Почему же российское правительство как-то неожиданно стало восприниматься представителями национального бизнеса, причем именно его элитой, как окостеневшее и "застывшее на рубеже, который на самом деле давно уже всеми нами пройден" (цитата принадлежит другому автору обращения)? Ответ довольно прост. За последний год российский бизнес пережил драматические перемены, во многом изменившись качественно. На смену однозначной ориентации на финансовые спекуляции приходит инвестиционная активность. Банковский капитал, в соответствии с марксистской терминологией, превращается в финансовый. Иными словами, банки формируют финансово-промышленные группы, постепенно увязывая свои интересы как финансовых структур с интересами контролируемых ими промышленных предприятий. Как выразился недавно один из известных российских банкиров, "из финансовых королевств и промышленных княжеств мы перешли к финансово-промышленным империям. А империи живут уже по иным законам". Пусть эти слова были сказаны и в несколько ином контексте, но суть их от этого изменилась не намного. Меняются не только менталитет и менеджмент. Меняется не только политическое поведение. Меняется и социально-экономическая система координат, в которой существуют новые финансово-промышленные группы. И вот к этой-то смене ориентиров российского бизнеса правительство оказывается и не готово.
Можно ли считать, что лидеры национальной экономики жаждут изменения экономической политики? Неформальный опрос не дает оснований говорить о большом накале страстей, однако свидетельствует о постепенном повышении их температуры. Если до сих пор наиболее вестернизированная часть российских деловых кругов — банковский капитал — демонстрировала абсолютное равнодушие к лозунгам промышленного директората, то сейчас риторика еще не позабытого прошлого переживает удивительное возрождение. Обретая западный лоск и даже подчас псевдомонетаристский акцент, прежние затасканные на трибунах слова о необходимости поддержать отечественного товаропроизводителя превращаются в более внятные и конкретные требования о государственном протекционизме. Так часто употребляемые в тексте обращения слова "государство" и его производные свидетельствуют о растущем в деловом мире спросе на сильное государство. Оно необходимо прежде всего для того, чтобы оберегать его представителей от иностранных конкурентов и поддерживать растущий интерес российского бизнеса к операциям за пределами своих национальных границ.

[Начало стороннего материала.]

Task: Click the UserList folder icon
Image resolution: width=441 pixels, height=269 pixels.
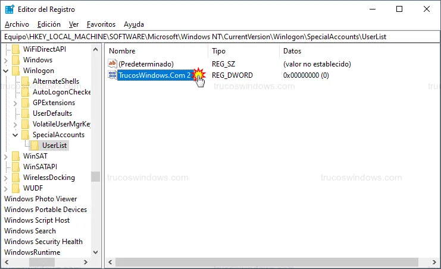Action: (35, 145)
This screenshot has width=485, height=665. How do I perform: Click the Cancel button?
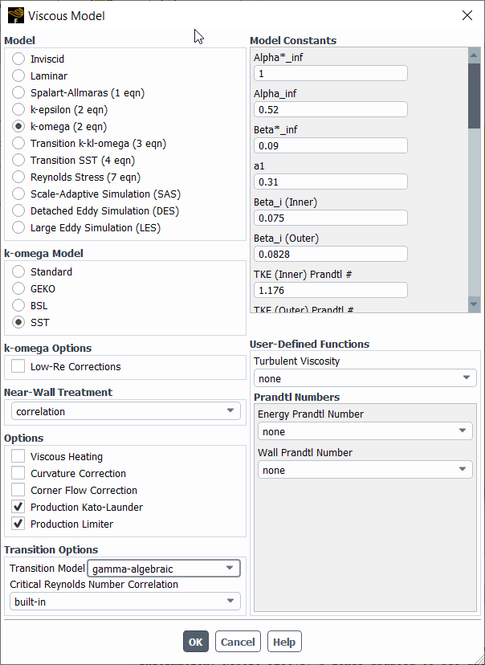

Лидеры российского бизнеса начинают проявлять интерес не только к финансовой, но уже и к промышленной политике правительства. Во многом именно этим и обусловлено недавнее появление в кабинете Владимира Каданникова, призванного представлять российскую промышленность в верхах. Тем не менее к появлению более внятной промышленной политики это пока не привело. Все силы правительства по-прежнему брошены на реализацию плановых бюджетных показателей, что само по себе было бы и неплохо, если бы при этом правительство сохраняло видение исторической перспективы. А именно понимало то, что должна представлять российская экономика в ближайшие год-два, пять, десять и т. д. лет, и осознавало тот простой факт, что государственные интересы ныне во все большей степени воплощаются в интересы национального капитала. И для Виктора Черномырдина, и для формально определяющего его политику Бориса Ельцина счастье состоит в том, что с их уходом с политической сцены надежда на то, что подобное осознание когда-то придет, исчезнет вовсе.